Goodness happens in relationships with one another.
Each child that’s born is another redeemer.
Theologically, what does that mean for our culture? If every child that’s born is another redeemer, then misogyny is a lie. We’re not better than any other soul because of the happenstance of our birth. Any ethic that lifts one group over another is a spiritual lie that erodes our conscience and diminishes our humanity. Each girl that’s born is another redeemer, and we ought to treat one another appropriately with care and support. Our common humanity is wrapped up in the common redemption of all people. Each of us has the potential to redeem the broken corners of our world.
We are soon coming to the Jewish High Holy Days of Rosh Hashana and Yom Kippur, next month. Throughout the Jewish religious life, these holy days teach us wisely to admit our failings, and atone for the harm we’ve brought into this world – through our actions or due to our inactions.
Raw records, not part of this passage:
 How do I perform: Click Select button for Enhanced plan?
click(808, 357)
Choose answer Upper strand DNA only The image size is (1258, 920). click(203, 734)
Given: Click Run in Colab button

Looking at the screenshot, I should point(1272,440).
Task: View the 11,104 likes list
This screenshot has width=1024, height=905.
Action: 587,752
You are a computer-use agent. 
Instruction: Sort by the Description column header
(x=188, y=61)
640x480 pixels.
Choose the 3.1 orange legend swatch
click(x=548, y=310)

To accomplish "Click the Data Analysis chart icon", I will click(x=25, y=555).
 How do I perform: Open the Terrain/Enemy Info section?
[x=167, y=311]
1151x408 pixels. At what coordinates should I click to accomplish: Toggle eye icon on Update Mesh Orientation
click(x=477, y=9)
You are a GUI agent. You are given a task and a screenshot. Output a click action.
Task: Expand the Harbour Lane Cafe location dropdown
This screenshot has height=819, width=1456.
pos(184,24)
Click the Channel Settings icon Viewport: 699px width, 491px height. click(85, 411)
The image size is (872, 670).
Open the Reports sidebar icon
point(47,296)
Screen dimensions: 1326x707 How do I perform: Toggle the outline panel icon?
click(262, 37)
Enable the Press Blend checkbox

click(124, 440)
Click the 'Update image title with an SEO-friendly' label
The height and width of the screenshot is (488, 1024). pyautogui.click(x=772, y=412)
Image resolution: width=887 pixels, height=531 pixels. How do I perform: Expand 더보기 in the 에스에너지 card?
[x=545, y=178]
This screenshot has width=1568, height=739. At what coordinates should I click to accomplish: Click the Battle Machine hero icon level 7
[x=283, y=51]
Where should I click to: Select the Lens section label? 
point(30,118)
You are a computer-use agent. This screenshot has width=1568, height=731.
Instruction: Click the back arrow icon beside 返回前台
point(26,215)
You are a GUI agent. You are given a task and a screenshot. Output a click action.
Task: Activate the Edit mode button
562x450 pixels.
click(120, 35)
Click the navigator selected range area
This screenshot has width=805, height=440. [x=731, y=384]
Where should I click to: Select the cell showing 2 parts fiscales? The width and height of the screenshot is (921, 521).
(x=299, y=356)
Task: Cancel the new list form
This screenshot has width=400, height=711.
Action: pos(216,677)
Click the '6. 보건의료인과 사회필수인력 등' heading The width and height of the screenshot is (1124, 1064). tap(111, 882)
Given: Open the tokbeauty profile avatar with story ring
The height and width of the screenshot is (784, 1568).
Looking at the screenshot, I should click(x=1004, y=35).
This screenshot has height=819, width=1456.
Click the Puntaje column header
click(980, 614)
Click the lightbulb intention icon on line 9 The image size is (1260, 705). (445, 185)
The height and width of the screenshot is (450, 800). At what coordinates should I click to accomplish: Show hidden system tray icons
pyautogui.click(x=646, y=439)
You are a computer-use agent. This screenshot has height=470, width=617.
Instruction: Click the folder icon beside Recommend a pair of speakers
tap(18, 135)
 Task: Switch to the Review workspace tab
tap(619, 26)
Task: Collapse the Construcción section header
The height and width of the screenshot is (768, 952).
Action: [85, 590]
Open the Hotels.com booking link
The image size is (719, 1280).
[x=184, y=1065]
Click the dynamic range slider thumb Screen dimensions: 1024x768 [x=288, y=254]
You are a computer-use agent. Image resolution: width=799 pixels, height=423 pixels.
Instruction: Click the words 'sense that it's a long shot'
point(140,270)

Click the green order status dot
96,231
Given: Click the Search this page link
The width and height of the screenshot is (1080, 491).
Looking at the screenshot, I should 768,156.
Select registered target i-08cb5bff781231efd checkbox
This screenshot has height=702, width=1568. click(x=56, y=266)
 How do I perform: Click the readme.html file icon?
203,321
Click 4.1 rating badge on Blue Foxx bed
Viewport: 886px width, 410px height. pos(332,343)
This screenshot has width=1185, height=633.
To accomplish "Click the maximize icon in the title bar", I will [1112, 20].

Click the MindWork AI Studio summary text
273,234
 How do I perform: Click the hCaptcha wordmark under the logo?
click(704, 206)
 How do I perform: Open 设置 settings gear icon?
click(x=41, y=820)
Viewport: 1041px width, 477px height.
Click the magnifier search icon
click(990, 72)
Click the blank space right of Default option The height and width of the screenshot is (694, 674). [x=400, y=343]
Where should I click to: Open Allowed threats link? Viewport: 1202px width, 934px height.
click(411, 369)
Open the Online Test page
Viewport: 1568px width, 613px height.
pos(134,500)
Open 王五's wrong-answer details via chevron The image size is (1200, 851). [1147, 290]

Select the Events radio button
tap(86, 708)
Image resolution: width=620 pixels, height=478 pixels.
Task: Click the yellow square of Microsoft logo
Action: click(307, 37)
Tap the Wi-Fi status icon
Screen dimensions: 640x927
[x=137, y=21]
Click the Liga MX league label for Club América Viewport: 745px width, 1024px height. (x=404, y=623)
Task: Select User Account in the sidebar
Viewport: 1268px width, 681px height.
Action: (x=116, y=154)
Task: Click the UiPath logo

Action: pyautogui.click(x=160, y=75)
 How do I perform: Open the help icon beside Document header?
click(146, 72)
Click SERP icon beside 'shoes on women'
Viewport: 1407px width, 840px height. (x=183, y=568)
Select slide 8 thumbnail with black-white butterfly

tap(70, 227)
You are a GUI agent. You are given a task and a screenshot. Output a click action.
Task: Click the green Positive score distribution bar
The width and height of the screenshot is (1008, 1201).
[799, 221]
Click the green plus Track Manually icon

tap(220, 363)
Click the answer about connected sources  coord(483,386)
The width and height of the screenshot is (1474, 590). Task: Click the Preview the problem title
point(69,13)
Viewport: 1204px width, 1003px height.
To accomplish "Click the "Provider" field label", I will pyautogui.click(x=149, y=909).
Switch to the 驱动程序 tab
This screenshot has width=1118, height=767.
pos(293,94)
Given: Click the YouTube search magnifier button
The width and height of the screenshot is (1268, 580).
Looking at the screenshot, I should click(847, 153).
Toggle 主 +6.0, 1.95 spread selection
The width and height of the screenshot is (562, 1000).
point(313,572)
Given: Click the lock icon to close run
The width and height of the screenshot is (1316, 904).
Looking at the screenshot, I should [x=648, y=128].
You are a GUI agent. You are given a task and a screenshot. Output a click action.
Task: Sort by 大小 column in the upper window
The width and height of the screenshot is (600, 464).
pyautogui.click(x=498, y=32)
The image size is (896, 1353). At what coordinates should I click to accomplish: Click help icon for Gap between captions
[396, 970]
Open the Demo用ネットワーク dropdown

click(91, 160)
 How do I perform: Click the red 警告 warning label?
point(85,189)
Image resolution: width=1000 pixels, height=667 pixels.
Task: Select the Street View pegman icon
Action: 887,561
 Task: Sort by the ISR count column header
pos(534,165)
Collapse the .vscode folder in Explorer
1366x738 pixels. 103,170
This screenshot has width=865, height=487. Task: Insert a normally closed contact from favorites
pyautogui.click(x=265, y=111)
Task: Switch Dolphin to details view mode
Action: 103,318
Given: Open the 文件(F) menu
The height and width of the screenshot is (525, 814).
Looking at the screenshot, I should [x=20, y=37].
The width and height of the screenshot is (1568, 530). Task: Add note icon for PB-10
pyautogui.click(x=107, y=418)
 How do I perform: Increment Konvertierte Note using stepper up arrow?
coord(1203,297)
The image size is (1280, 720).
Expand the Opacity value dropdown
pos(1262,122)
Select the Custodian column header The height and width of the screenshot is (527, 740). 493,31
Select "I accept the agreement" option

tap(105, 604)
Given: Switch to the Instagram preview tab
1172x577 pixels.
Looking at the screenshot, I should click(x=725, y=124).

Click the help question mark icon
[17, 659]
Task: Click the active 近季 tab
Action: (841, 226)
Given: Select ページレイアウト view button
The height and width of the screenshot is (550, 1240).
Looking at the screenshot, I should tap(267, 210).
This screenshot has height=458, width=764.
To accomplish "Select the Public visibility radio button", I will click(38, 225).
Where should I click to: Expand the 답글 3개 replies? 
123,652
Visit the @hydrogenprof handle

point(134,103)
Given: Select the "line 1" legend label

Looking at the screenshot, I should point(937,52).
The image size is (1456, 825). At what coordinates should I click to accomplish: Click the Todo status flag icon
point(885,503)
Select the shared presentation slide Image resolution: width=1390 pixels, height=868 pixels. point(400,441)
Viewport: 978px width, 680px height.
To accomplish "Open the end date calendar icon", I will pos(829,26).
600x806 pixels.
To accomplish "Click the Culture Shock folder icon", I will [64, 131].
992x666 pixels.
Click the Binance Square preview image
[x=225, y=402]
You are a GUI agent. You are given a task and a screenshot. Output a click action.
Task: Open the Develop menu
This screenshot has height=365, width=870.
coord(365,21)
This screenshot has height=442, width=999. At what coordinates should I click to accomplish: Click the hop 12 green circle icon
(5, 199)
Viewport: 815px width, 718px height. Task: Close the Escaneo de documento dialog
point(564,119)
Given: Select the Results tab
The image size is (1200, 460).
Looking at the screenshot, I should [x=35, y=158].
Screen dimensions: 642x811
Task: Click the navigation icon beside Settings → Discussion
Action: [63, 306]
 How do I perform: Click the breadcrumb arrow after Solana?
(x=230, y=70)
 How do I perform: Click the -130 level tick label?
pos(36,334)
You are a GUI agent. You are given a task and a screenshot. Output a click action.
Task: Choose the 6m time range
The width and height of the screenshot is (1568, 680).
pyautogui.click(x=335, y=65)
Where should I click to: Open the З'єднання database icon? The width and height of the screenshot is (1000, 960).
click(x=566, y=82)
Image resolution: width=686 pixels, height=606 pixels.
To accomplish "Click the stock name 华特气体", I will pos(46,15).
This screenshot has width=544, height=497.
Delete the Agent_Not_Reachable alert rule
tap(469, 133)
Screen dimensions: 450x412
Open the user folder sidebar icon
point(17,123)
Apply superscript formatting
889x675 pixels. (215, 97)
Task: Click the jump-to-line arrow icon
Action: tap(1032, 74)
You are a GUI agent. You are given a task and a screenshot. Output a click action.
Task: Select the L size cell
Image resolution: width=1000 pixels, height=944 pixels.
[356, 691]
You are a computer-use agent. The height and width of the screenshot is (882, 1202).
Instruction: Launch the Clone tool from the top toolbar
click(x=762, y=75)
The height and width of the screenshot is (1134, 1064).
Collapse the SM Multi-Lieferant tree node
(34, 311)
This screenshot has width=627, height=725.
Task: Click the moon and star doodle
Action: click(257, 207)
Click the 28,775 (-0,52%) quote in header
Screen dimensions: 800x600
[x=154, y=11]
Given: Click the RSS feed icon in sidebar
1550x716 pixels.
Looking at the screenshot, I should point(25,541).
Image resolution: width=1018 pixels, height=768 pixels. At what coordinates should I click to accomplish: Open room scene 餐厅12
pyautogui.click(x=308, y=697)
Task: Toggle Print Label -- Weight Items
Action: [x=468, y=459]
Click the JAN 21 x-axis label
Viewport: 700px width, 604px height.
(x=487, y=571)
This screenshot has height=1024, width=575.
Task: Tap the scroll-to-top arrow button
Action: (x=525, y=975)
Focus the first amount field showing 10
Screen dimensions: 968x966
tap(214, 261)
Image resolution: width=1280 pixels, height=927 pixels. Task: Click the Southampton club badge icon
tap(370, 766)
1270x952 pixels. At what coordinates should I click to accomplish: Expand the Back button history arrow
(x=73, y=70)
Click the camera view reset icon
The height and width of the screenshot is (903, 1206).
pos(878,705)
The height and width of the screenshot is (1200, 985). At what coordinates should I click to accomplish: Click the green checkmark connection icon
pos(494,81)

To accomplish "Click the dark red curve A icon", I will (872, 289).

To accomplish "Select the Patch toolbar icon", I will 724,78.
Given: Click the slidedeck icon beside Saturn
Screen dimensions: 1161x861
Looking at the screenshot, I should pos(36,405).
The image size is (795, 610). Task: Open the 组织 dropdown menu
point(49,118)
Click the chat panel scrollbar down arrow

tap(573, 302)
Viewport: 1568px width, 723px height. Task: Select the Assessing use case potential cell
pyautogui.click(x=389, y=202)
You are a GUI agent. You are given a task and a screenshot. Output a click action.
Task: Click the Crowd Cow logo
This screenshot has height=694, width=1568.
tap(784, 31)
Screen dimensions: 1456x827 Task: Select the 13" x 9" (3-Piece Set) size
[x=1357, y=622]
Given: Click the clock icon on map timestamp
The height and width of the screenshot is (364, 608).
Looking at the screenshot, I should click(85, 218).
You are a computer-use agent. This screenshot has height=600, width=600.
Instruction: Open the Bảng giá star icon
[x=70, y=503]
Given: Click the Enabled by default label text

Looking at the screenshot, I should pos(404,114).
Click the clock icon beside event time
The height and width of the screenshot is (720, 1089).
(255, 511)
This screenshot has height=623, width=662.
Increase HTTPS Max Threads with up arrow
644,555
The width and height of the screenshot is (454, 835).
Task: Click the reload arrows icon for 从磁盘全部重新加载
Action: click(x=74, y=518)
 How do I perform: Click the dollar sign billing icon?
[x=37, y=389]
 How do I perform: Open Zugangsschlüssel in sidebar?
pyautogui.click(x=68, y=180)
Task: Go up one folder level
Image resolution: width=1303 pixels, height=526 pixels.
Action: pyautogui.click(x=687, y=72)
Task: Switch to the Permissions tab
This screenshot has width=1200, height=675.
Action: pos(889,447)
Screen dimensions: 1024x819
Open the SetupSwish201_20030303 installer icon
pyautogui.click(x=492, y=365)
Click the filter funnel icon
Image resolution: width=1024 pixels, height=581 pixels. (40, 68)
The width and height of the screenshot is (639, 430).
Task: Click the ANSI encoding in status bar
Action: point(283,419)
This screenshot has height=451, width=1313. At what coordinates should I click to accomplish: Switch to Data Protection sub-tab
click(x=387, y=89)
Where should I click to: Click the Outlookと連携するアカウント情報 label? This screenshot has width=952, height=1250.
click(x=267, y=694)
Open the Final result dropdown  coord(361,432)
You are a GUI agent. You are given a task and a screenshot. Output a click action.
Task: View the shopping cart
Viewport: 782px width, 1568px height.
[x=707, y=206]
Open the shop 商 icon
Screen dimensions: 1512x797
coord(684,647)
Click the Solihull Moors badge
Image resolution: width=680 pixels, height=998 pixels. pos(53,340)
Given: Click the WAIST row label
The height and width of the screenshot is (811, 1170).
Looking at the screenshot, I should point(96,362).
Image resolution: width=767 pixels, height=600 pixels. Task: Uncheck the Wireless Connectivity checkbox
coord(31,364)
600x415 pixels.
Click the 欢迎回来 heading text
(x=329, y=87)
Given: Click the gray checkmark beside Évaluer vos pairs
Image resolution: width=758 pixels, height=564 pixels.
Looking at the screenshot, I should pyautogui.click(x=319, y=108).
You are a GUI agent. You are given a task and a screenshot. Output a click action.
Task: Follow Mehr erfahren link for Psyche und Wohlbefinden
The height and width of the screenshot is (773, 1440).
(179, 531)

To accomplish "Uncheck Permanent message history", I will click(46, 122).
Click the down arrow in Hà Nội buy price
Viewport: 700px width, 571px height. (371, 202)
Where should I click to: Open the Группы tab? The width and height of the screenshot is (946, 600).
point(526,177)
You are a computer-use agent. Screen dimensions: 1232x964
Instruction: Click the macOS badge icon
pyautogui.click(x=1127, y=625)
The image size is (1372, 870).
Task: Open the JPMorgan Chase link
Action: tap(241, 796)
There was a teaching that comes from an 18th century Chasidic proverb. “Keep two truths in your pocket, and take them out according to the need of the moment. Let one be, “For my sake was the world created.” And the other, “I am dust and ashes.”
This wisdom speaks to us based on where our ego and where our sense of self lie. When we’re allowing the world to step on us, and destroy our sense of worth, we need to remember that for our sake - was the world created. When we’re doing the soul-crushing of another, we need to find more humility and remember that we’re dust and ashes. Misogyny confuses the world into thinking those two proverbs apply distinctly based on gender; as if the world were created only for men, and women were but dust and ashes. If that feels extreme, take a closer look at how men and women are spoken of in the general public, on the schoolyard, and in your work meetings. I don’t think it’s that far off how culture functions at its worst. And it functions at its worst far too much.
But if each child that’s born is another redeemer; if we each have worth and we each having a saving agency to bring to Creation, then that potential for goodness is inherent. That potential for goodness also obligates us in the face of a world full of struggle. If we have agency, goodness obligates us to use that agency for the betterment of one another. To do otherwise is to turn our heads from another’s needs; to become complicit in systems of oppression and indifference that churn through the lives of our children and adults, and through our own lives. The demand this fourth stone places upon us is the perennial question: Do I live into this holy work? At times of hardship, it may be enough to simply try to survive, or to heal. But when we have the capacity to ease the suffering of those around, goodness obligates us to live into this holy work. At those times of strength, living into this holy work means taking seriously when another speaks up about violence or coercion done to them. And to be sure, when we’re going through those times of hardship, living our authentic self is the first movement toward living into this holy work.